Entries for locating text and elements
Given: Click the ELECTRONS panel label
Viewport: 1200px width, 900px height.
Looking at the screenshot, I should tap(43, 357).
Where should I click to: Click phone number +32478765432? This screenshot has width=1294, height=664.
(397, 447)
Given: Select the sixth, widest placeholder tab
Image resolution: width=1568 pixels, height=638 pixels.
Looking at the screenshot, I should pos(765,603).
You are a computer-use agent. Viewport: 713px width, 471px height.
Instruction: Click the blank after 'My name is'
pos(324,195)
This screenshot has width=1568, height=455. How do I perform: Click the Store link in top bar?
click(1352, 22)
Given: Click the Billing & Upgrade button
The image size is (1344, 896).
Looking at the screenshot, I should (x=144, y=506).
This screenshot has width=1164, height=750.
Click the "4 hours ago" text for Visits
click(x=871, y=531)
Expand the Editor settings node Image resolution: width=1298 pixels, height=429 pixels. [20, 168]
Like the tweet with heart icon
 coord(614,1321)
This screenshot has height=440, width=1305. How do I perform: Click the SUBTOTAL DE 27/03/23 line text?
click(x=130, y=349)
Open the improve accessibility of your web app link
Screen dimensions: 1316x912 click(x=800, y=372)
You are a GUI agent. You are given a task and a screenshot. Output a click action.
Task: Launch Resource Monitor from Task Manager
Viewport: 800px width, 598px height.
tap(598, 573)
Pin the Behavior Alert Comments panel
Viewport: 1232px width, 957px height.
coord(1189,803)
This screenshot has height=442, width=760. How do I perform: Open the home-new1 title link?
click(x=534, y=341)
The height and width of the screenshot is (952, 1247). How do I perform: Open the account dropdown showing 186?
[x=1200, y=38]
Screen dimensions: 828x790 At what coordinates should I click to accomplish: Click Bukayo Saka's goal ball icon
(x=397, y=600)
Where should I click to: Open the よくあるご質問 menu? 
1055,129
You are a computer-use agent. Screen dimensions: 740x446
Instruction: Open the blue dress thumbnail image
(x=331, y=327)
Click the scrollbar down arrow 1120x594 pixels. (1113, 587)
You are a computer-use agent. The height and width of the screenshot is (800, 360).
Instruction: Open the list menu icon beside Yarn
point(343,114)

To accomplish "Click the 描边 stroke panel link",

Set exercise:
Convert the lines above into a Markdown table with two columns, "Row" and "Line", numbering each row and leaving out blank lines.

Solution to the problem:
| Row | Line |
|---|---|
| 1 | Given: Click the ELECTRONS panel label |
| 2 | Viewport: 1200px width, 900px height. |
| 3 | Looking at the screenshot, I should tap(43, 357). |
| 4 | Where should I click to: Click phone number +32478765432? This screenshot has width=1294, height=664. |
| 5 | (397, 447) |
| 6 | Given: Select the sixth, widest placeholder tab |
| 7 | Image resolution: width=1568 pixels, height=638 pixels. |
| 8 | Looking at the screenshot, I should pos(765,603). |
| 9 | You are a computer-use agent. Viewport: 713px width, 471px height. |
| 10 | Instruction: Click the blank after 'My name is' |
| 11 | pos(324,195) |
| 12 | This screenshot has width=1568, height=455. How do I perform: Click the Store link in top bar? |
| 13 | click(1352, 22) |
| 14 | Given: Click the Billing & Upgrade button |
| 15 | The image size is (1344, 896). |
| 16 | Looking at the screenshot, I should (x=144, y=506). |
| 17 | This screenshot has width=1164, height=750. |
| 18 | Click the "4 hours ago" text for Visits |
| 19 | click(x=871, y=531) |
| 20 | Expand the Editor settings node Image resolution: width=1298 pixels, height=429 pixels. [20, 168] |
| 21 | Like the tweet with heart icon |
| 22 |  coord(614,1321) |
| 23 | This screenshot has height=440, width=1305. How do I perform: Click the SUBTOTAL DE 27/03/23 line text? |
| 24 | click(x=130, y=349) |
| 25 | Open the improve accessibility of your web app link |
| 26 | Screen dimensions: 1316x912 click(x=800, y=372) |
| 27 | You are a GUI agent. You are given a task and a screenshot. Output a click action. |
| 28 | Task: Launch Resource Monitor from Task Manager |
| 29 | Viewport: 800px width, 598px height. |
| 30 | tap(598, 573) |
| 31 | Pin the Behavior Alert Comments panel |
| 32 | Viewport: 1232px width, 957px height. |
| 33 | coord(1189,803) |
| 34 | This screenshot has height=442, width=760. How do I perform: Open the home-new1 title link? |
| 35 | click(x=534, y=341) |
| 36 | The height and width of the screenshot is (952, 1247). How do I perform: Open the account dropdown showing 186? |
| 37 | [x=1200, y=38] |
| 38 | Screen dimensions: 828x790 At what coordinates should I click to accomplish: Click Bukayo Saka's goal ball icon |
| 39 | (x=397, y=600) |
| 40 | Where should I click to: Open the よくあるご質問 menu?  |
| 41 | 1055,129 |
| 42 | You are a computer-use agent. Screen dimensions: 740x446 |
| 43 | Instruction: Open the blue dress thumbnail image |
| 44 | (x=331, y=327) |
| 45 | Click the scrollbar down arrow 1120x594 pixels. (1113, 587) |
| 46 | You are a computer-use agent. The height and width of the screenshot is (800, 360). |
| 47 | Instruction: Open the list menu icon beside Yarn |
| 48 | point(343,114) |
| 49 | To accomplish "Click the 描边 stroke panel link", |